Anything that can arrest the slowdown in the economy, which in the third quarter expanded at its slowest rate since the global financial crisis, would be beneficial for all companies operating in China. But when it comes to specific opportunities, they could be harder to come by.
There are also substantial risks for both China and the companies involved in specific projects. The Economist Intelligence Unit specifies these in a report showing that many countries in Central Asia and the Middle East score highly on overall country risk, which measures 10 items including security, political, regulatory, and government effectiveness. Pakistan and Ukraine present particularly high security risks, while Syria, Iraq and Greece are high sovereign debt default risks.
China also doesn’t have particularly stable relationships with its neighbors. A change of government in Sri Lanka has cast doubt on a $1.4 billion port project following an election in January 2015 where China was a major campaign issue. And hydro-electric projects in Cambodia and Myanmar have stalled after reviews by newly elected governments. But the biggest risks could be more straightforward.

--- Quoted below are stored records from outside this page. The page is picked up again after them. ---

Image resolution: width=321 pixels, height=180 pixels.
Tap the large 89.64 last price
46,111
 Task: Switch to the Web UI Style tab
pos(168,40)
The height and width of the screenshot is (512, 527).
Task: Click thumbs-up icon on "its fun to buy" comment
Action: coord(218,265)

“The biggest risk is these projects might not be economically beneficial. These are fast growing countries but they have big trade deficits and narrowly focused, undiversified economies,” said Li at the Cheung Kong Graduate School of Business. “But even if the return isn’t great it’s still worth doing for China because it can ease the pain of reducing overcapacity and the returns on alternative investments such as US Treasuries aren’t great either. Not only that, but if you look far into the future, 30 to 50 years down the road, China and its neighbors will be one of the most important economic blocs in the world, and this infrastructure will help serve that.”